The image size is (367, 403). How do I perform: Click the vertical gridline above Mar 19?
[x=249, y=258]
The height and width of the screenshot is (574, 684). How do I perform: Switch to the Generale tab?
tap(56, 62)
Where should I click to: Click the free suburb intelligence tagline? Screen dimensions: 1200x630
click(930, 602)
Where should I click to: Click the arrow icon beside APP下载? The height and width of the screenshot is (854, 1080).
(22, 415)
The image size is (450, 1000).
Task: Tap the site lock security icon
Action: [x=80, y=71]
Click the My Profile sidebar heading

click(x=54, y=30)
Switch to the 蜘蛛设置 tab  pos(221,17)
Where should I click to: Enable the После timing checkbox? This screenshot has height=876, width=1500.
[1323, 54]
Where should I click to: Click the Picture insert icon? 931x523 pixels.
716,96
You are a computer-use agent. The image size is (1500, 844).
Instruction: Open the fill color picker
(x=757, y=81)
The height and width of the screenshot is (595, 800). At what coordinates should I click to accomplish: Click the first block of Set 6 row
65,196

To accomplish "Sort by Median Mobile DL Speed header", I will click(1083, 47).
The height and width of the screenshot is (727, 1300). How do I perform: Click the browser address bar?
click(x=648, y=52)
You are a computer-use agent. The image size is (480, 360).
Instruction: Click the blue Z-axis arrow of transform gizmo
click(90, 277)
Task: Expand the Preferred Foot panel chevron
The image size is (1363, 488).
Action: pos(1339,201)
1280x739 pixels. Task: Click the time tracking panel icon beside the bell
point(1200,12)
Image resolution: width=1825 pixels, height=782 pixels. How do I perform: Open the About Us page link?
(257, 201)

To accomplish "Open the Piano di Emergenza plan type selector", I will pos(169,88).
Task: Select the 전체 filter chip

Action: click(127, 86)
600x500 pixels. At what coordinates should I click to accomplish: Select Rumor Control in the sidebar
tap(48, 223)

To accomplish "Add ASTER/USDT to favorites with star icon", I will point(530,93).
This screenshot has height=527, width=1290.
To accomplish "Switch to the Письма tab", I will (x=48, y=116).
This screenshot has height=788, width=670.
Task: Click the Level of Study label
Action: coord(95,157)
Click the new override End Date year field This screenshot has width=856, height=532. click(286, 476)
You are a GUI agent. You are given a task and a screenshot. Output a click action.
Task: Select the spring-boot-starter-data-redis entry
┄┄┄┄┄┄┄┄┄┄┄┄┄┄┄┄┄┄┄┄
▶ _THE PROBLEM_: From the top of the material above, please transcribe each line exactly. Include the line with "Switch to the 蜘蛛设置" and end there.

▶ _EXERCISE OUTPUT_:
The image size is (367, 403). How do I perform: Click the vertical gridline above Mar 19?
[x=249, y=258]
The height and width of the screenshot is (574, 684). How do I perform: Switch to the Generale tab?
tap(56, 62)
Where should I click to: Click the free suburb intelligence tagline? Screen dimensions: 1200x630
click(930, 602)
Where should I click to: Click the arrow icon beside APP下载? The height and width of the screenshot is (854, 1080).
(22, 415)
The image size is (450, 1000).
Task: Tap the site lock security icon
Action: [x=80, y=71]
Click the My Profile sidebar heading

click(x=54, y=30)
Switch to the 蜘蛛设置 tab  pos(221,17)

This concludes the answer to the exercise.